> Given data:
____________________

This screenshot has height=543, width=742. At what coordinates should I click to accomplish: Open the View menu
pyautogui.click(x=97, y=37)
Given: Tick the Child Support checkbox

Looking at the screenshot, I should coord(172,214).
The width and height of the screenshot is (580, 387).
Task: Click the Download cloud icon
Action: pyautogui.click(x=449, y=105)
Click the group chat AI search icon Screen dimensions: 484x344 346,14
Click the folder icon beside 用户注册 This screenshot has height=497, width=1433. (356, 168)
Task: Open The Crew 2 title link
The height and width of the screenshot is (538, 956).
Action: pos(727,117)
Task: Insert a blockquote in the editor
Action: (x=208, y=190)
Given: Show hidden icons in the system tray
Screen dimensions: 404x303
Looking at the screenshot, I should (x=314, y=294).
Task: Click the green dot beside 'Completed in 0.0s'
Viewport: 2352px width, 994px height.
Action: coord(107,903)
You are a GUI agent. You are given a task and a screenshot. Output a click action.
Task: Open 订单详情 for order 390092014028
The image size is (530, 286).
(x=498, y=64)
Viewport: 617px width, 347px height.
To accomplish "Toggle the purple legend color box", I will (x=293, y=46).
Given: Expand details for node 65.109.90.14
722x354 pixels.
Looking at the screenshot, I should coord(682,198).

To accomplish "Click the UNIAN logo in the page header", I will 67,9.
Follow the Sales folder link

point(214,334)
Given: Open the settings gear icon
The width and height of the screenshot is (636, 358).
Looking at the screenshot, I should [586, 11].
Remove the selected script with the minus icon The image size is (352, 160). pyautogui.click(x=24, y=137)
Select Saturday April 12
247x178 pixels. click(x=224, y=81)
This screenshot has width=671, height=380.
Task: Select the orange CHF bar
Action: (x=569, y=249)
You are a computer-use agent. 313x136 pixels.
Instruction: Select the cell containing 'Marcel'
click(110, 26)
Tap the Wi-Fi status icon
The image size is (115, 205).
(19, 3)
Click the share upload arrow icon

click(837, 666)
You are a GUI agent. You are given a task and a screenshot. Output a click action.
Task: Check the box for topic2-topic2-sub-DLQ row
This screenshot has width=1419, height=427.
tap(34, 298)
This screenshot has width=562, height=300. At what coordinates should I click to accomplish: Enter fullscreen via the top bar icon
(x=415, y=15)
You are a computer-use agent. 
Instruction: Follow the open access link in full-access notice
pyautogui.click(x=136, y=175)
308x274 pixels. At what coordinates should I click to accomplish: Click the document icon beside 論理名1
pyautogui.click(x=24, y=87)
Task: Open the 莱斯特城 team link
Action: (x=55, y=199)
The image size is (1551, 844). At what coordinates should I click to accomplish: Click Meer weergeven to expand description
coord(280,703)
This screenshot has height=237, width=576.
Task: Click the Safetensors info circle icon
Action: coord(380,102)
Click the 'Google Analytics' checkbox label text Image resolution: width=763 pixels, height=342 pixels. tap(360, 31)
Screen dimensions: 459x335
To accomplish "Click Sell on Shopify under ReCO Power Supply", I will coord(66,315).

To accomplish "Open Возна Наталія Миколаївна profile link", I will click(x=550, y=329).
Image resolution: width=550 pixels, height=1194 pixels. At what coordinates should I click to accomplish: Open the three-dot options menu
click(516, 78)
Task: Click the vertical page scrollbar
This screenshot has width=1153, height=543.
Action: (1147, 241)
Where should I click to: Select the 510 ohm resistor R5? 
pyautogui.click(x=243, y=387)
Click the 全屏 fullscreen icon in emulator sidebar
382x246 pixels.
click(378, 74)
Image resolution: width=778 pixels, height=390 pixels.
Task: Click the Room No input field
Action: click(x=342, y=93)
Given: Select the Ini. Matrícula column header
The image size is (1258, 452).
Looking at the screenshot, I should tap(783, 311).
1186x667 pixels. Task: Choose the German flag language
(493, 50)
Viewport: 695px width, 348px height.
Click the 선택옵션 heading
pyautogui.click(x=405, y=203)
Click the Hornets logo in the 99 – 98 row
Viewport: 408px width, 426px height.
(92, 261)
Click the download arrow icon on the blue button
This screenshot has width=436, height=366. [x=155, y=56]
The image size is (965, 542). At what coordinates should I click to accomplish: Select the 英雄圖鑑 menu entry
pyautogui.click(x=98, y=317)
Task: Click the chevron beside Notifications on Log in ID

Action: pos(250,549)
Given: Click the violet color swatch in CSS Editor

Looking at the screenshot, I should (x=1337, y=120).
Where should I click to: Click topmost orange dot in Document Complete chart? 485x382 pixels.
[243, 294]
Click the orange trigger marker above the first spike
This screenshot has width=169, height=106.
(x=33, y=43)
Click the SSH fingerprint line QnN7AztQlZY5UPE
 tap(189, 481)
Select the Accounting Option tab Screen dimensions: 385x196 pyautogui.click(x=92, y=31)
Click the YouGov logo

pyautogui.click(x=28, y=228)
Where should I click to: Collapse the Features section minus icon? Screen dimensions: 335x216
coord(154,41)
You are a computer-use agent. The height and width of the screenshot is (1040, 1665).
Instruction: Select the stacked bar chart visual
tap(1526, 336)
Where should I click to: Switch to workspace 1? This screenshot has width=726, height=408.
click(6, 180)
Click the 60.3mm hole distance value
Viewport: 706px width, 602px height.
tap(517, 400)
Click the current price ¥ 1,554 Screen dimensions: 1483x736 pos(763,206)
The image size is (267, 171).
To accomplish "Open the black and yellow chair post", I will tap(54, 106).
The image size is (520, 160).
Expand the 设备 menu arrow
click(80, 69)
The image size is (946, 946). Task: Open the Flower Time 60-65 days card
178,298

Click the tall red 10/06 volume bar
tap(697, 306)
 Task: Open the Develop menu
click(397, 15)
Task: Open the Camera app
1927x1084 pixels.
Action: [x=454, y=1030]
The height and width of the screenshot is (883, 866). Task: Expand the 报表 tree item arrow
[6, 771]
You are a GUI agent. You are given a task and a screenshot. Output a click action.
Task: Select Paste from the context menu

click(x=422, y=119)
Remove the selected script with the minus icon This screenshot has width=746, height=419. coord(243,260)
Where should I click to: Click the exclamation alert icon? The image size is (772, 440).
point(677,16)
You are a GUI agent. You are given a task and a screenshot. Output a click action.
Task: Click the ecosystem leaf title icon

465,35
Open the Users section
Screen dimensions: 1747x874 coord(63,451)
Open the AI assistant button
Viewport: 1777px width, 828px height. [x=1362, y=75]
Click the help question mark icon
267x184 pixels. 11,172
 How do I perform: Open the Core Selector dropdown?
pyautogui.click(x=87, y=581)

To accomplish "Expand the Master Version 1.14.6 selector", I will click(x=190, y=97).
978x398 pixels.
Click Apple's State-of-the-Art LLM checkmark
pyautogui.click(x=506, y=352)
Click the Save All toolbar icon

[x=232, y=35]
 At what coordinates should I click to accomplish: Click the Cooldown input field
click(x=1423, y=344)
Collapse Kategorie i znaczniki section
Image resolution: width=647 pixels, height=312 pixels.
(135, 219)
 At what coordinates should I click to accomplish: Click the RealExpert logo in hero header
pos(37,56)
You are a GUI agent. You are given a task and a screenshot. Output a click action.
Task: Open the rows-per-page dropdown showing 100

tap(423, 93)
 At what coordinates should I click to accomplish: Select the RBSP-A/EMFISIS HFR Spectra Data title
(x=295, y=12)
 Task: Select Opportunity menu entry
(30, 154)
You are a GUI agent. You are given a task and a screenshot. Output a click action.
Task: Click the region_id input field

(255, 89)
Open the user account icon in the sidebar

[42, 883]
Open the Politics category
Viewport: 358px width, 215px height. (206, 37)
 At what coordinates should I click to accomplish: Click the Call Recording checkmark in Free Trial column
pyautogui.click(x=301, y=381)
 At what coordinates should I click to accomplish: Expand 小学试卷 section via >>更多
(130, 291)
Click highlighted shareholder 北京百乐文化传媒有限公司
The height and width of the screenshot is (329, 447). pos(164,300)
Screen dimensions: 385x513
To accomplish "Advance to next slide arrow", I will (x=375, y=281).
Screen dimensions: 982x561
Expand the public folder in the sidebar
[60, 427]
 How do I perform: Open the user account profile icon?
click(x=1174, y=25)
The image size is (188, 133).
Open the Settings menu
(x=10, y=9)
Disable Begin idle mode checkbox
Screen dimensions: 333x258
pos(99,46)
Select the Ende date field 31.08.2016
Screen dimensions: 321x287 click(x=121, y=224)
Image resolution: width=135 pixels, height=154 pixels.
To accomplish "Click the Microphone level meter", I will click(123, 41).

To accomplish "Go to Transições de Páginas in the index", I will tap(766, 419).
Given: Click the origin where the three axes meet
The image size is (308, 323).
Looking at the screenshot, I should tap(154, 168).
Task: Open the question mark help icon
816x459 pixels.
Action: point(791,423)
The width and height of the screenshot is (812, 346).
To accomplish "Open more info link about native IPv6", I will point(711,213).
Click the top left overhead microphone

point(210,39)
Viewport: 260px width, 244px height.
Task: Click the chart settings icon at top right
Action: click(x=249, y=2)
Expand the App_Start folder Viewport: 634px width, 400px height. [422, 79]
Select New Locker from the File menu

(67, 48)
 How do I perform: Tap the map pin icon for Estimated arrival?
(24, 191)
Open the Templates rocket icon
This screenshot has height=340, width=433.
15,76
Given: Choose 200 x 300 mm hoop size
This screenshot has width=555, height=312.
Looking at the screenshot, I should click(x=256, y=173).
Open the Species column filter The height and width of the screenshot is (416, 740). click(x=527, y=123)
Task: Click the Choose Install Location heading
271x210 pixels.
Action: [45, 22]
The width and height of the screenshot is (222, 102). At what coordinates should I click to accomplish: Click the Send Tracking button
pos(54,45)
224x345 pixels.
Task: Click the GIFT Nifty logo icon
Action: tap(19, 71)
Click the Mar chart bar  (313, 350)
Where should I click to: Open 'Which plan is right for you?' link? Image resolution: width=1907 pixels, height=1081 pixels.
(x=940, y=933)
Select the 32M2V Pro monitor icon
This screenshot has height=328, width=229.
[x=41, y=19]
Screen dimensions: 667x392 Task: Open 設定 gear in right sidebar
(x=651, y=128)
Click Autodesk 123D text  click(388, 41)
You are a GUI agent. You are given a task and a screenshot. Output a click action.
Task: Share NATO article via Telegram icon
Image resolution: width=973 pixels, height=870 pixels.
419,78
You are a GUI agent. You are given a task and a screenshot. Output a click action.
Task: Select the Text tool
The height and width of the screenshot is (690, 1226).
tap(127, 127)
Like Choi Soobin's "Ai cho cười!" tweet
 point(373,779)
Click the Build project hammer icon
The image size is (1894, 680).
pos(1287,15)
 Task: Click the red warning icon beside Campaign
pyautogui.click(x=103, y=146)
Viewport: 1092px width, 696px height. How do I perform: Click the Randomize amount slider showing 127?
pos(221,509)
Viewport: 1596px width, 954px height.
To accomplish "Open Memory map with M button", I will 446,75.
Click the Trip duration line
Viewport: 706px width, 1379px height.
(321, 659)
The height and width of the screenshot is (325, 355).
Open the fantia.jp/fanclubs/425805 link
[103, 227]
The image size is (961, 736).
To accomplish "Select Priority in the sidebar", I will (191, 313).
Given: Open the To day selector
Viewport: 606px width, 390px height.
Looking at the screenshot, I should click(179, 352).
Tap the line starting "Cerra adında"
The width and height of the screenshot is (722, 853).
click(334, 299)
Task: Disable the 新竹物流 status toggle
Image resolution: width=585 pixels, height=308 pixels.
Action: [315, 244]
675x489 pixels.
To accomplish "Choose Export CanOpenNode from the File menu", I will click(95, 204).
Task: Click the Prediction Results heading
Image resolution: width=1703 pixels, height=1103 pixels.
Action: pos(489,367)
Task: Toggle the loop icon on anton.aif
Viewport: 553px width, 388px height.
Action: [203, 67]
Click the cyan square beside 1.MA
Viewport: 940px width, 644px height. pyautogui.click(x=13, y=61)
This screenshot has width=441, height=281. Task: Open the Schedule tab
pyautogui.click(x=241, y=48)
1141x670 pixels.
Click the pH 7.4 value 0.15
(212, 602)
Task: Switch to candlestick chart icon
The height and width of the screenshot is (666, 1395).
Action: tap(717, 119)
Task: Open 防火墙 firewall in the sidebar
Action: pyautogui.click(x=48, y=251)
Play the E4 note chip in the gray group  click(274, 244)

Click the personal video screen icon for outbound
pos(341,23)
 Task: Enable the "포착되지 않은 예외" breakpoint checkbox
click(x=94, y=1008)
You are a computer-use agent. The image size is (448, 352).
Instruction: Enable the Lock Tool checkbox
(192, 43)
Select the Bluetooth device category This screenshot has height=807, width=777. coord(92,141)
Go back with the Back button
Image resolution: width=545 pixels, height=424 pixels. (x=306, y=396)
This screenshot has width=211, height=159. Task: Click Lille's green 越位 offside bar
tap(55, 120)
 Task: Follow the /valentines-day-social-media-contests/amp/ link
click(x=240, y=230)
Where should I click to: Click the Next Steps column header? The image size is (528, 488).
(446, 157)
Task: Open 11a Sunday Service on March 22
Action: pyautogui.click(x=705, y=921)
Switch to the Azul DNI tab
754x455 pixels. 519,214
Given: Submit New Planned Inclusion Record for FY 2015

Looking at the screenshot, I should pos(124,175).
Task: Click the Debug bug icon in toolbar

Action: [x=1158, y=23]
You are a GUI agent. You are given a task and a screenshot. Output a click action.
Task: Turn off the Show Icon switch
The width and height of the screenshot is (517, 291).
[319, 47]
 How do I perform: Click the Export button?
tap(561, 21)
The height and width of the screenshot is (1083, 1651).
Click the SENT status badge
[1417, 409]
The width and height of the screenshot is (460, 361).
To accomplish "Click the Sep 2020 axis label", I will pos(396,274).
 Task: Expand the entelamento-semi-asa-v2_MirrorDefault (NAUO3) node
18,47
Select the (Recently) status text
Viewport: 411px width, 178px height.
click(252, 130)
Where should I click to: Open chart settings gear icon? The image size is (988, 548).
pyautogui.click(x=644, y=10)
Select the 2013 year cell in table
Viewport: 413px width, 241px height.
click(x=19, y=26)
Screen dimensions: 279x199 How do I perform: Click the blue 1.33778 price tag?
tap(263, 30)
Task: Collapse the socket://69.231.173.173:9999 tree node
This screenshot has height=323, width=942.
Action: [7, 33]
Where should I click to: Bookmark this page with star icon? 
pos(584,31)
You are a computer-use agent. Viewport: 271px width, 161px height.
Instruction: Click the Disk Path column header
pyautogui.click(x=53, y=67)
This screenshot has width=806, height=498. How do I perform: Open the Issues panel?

____________________

> Required task: Starting at the line in the records above that contains "Where should I click to: Click the Next" and ending after the line that contains "754x455 pixels. 519,214", output those lines as a Markdown table with the columns Row and Line, skipping any blank lines.

> Output for this exercise:
| Row | Line |
|---|---|
| 1 | Where should I click to: Click the Next Steps column header? The image size is (528, 488). |
| 2 | (446, 157) |
| 3 | Task: Open 11a Sunday Service on March 22 |
| 4 | Action: pyautogui.click(x=705, y=921) |
| 5 | Switch to the Azul DNI tab |
| 6 | 754x455 pixels. 519,214 |